Acne (acne vulgaris) is a skin condition of the sebaceous glands that is characterized by the development of sebaceous papules, cystic acne, inflammatory lesions, and involvement of the follicular canal and sebum production by Propionibacterium acnes, Staphylococcus epidermidis, and Staphylococcus aureus1. Propionibacterium acnes was involved in developing inflammatory acne by activating complements and metabolizing sebaceous triglycerides into fatty acids that irritate the follicular wall and surrounding dermis2. Staphylococcus epidermidis usually involves in superficial infections within the sebaceous unit3. Meanwhile, S. aureus growth could cause acne lesions4. Propionibacterium acnes, S. epidermidis, and S. aureus can be the target sites of anti-acne drugs5.

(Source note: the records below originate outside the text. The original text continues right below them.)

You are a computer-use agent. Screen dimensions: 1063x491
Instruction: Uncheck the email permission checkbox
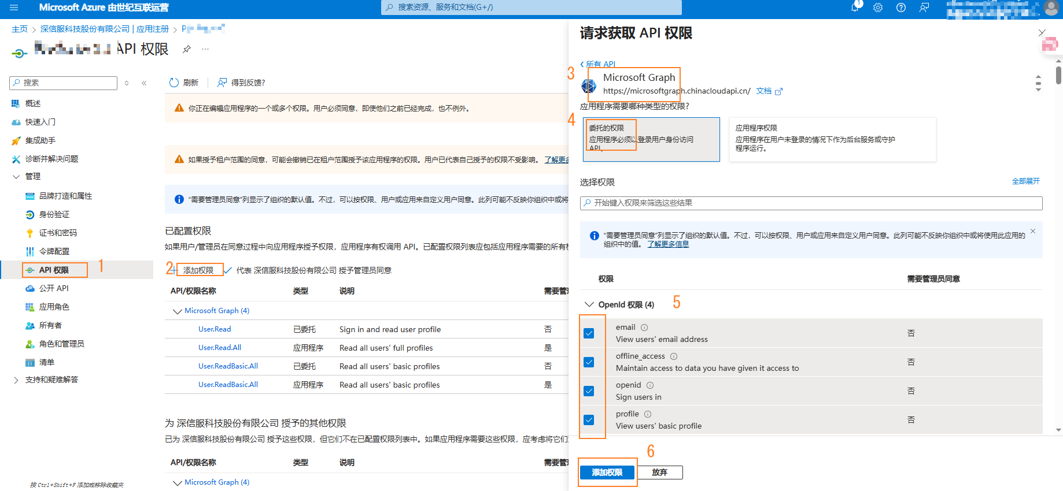(589, 333)
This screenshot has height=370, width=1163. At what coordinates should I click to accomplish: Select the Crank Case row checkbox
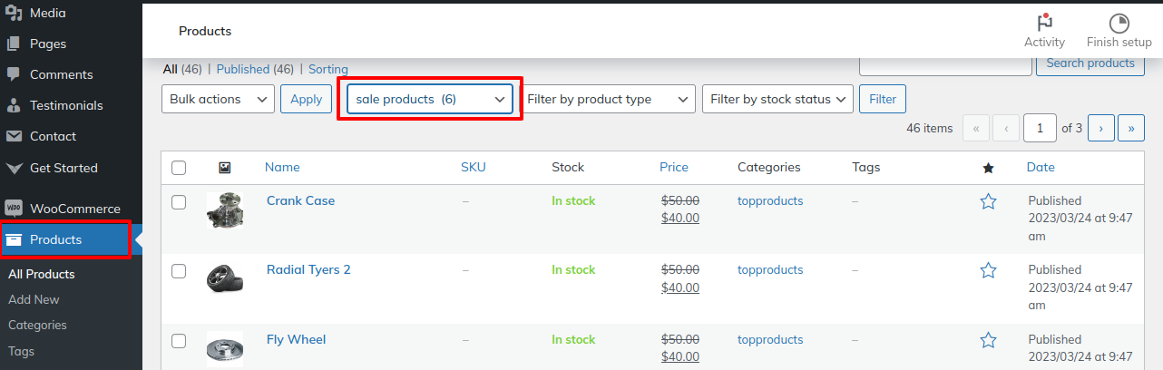click(179, 202)
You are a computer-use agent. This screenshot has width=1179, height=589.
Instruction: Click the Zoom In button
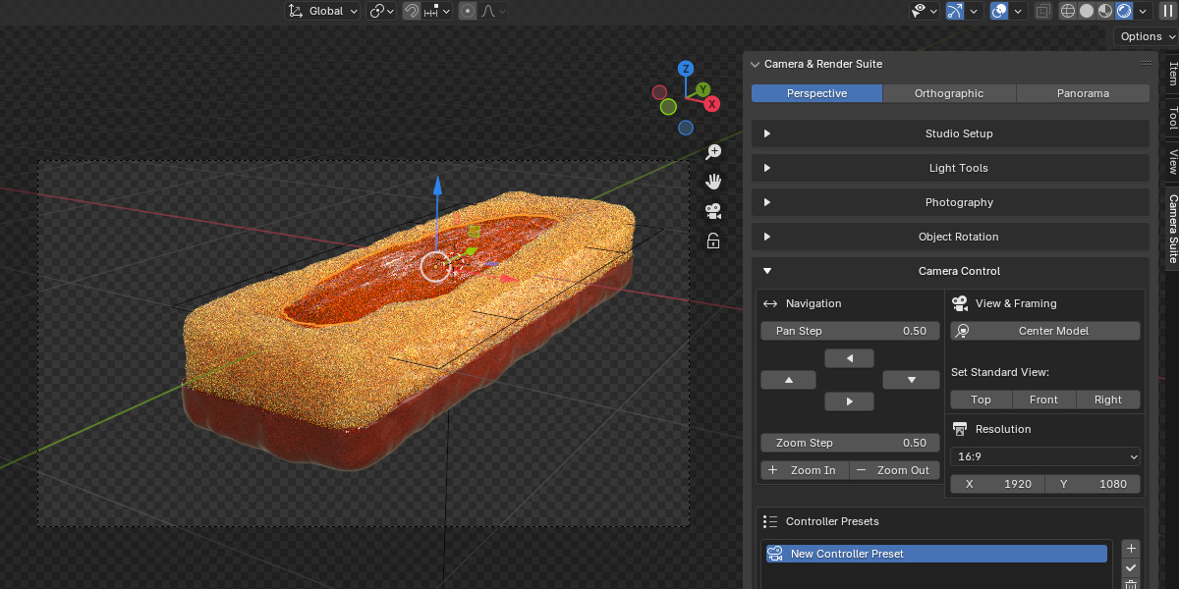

The use of antibiotics to treat acne is usually done to reduce the bacterial population. However, overuse of antibiotics can lead to antibiotic resistance. Therefore, it is necessary to explore local medicinal plants to develop anti-acne drugs6. Bawang Dayak or Eleutherine bulbosa (Mill.) Urb.) is one of the notable Iridaceae family, originating from Central Kalimantan, Indonesia. This plant is also widely cultivated in Southeast Asia. The bulb part has been used traditionally among the Dayak community as folk medicine to treat several diseases7,8. Eleutherine bulbosa was known to have antibacterial properties against acne-causing bacteria, as reported in our previous studies9-12. Our other previous studies13,14 also reported that cream of E. bulbosa ethanol extract could inhibit the growth of P. acnes, and it does not cause significant skin adverse reactions15,16. However, it is necessary to make a series of anti-acne preparations to increase the effectiveness of using E. bulbosa as an anti-acne. Topical products can be directly applied to the affected area, thus decreasing systemic absorption and increasing the exposure of the pilosebaceous units to the acne treatment17. One of the preparations for topical application is a loose powder. Loose powder is the original type of face powder that can easily absorb on the skin and free the face from oil18. Therefore, this study aims to make innovative loose powder preparations from E. bulbosa ethanol extract and to determine its physical evaluation and antibacterial activity. Formulating loose powder of E. bulbosa extract is needed as an alternative treatment for acne. So, in the end, it can be produced anti-acne product series from E. bulbosa ethanol extract.

Materials

The materials used were E. bulbosa bulbs, peppermint oil, ZnO, menthol, corn starch, sterile talcum, blank antimicrobial susceptibility disc, strains of P. acnes ATCC 11827, S. epidermidis ATCC 12228, S. aureus ATCC 25923, Mueller-Hinton agar, 96% ethanol, NaCl, distilled water, branded loose powder (Wardah acnederm face powder). The main instruments used include an analytical scale, oven, blender, autoclave, incubator, rotary evaporator, hot plate, laminar airflow, and caliper.

Methods

Collection of plant

Fresh bulbs of E. bulbosa were collected from Sei Gohong Village, Bukit Batu Sub-District, Palangka Raya, Central Kalimantan, Indonesia. The plant was authenticated by Dr. Joeni Setijo Rahajoe from the Indonesian Institute of Sciences, Research Center for Biology, with specimen voucher 2119.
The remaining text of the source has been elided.